*Source:*
Unicode also attempts to encode all the characters used in all the languages
of the world, but in two bytes instead of up to four as in DIS 10646.  It
does this by:
 
  1. "Han unification" - uniting the ideographs used for writing Chinese,
     Japanese and Korean.  Historical these are closely related, but they
     have usually developed slightly different presentation forms and
     sometimes different meanings in different countries.  Han unification
     involves ignoring traditional orderings and existing national standards
     and has been rejected by many Japanese companies.  By contrast
     DIS 10646 just subsumes the existing Chinese, Japanese and Korean
     standards.
 
  2. Leaving only a limited number of positions for control characters.
     DIS 10646 avoids not only the traditional first 32 "ASCII" control
     characters, but also their 8-bit equivalents, and moreover it does
     this for each of the four bytes, wasting a huge number of code values.
     This is widely regarded as extremely wasteful and unnecessary, especially
     since escape sequences are normally used nowadays instead of control
     characters.  However, Unicode's use of control character positions is
     likely to cause problems with many existing computer networks and systems.
 
  3. Representing accented characters by two characters - an ordinary
     character followed by a "floating" diacritic.  This has caused some
     people to question Unicode's claim to encode all characters in two
     bytes.  It means that all possible dotted consonants are already supported
     in Unicode, since they can be represented using the floating diacritic
     "dot-above".  By contrast, DIS 10646 explicitly prohibits the use of
     floating diacritics or backspacing or anything of that nature to
     produce accented Latin-alphabet letters.
 
There have been proposals to unify DIS 10646 and Unicode, bringing Unicode
within the ISO fold.
 
Whatever the relative technical merits of DIS 10646 and Unicode, it would
seem prudent to ensure that IS 10646 as well as Unicode is capable of
representing the characters of the old Irish script.  The European Computer
Manufacturer's Association has come down firmly in favour of DIS 10646
rather than Unicode.  Even if DIS 10646 does not go forward this summer to
become a full international standard, but instead is completely reworked,
getting the dotted constants, d p t, included in the DIS 10646 repertoire,
makes it much less likely that they will be forgotten in any future multibyte
standard.
 
About Ourselves
---------------
Dr Ciara/n O/ Duibhi/n:    I have been a lecturer in Computational
Linguistics in the Department of Computer Science at Queen's University
Belfast since 1984.  I work on text processing and natural language
processing with special reference to Irish, including an on-line database
of Irish texts, and morphological and syntactic synthesis of Irish
sentences with a view to machine translation.  I have been a member of
An Foras Ri/omheolais since 1987.

*Collected material:*
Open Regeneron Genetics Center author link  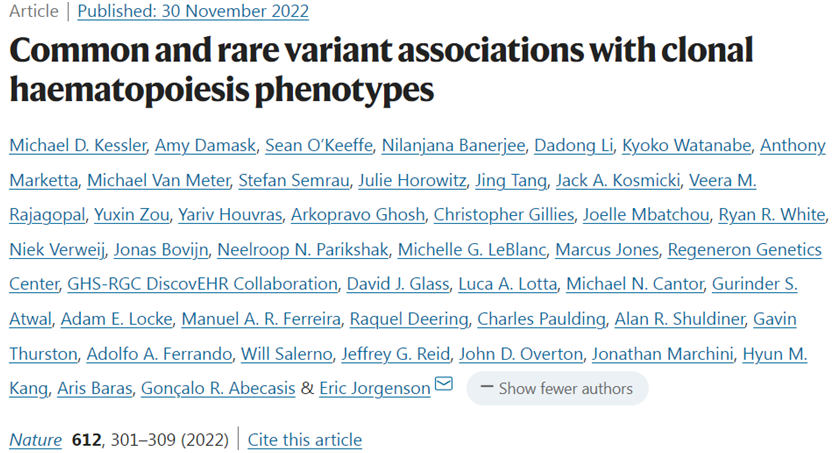click(x=744, y=249)
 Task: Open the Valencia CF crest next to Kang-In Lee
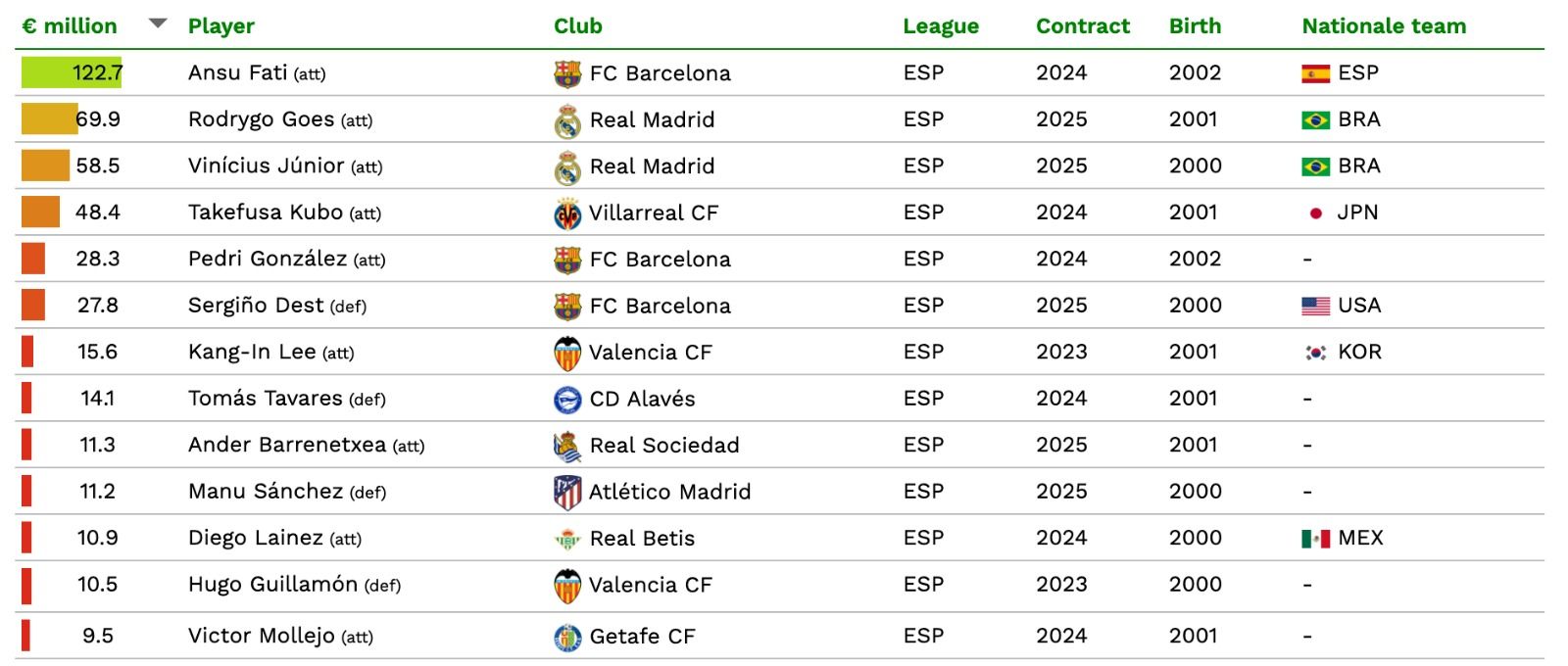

*Things to do:*
A. Answer these questions using the text on Unicode and DIS 10646:
(i) In how many bytes does Unicode try to encode all characters?
(ii) Which organization has come down firmly in favor of DIS 10646 rather than Unicode?
(iii) Since what year has the author been a lecturer at Queen's University Belfast?
B. Revise the text on Unicode and DIS 10646 from "2. Leaving only" up to and including "of code values.", swapping "huge" for "vast".
C. Extend the text on Unicode and DIS 10646, writing on from its last sentence.

*Responses:*
A.
(i) Two bytes.
(ii) The European Computer Manufacturer's Association.
(iii) Since 1984.

B.
2. Leaving only a limited number of positions for control characters.
     DIS 10646 avoids not only the traditional first 32 "ASCII" control
     characters, but also their 8-bit equivalents, and moreover it does
     this for each of the four bytes, wasting a vast number of code values.

C.
 
Dr Kevin P. Donnelly:    I work on computing full-time at the Forestry
Commission Northern Research Station, Edinburgh, using Edinburgh University
computers.  Interest in Irish and Scottish Gaelic has led me to follow
closely the character set standards debate on the international computing
mail bulletin boards.  I am one of the joint founders and one of the joint
"owners" of the successful GAELIC-L electronic mail conference, centred at
University College Dublin, and which now has about 170 members.
 
==========================================================================
A point not covered in the above letter is that in association with the old
Irish script there is a distinctive form of ampersand, which looks very
like a slightly lowered digit 7.  Its use however is very much wider than
the ampersand & in English - in old books and manuscript it is used for
every occurrence of the word "agus" (which means "and").  My inclination is
to treat it as a font change variant of '&', of no relevance to character
set standards.  A complicating factor, however, is that it is often used
even with the Roman typeface in modern editions of old books.
Any comments would be welcome.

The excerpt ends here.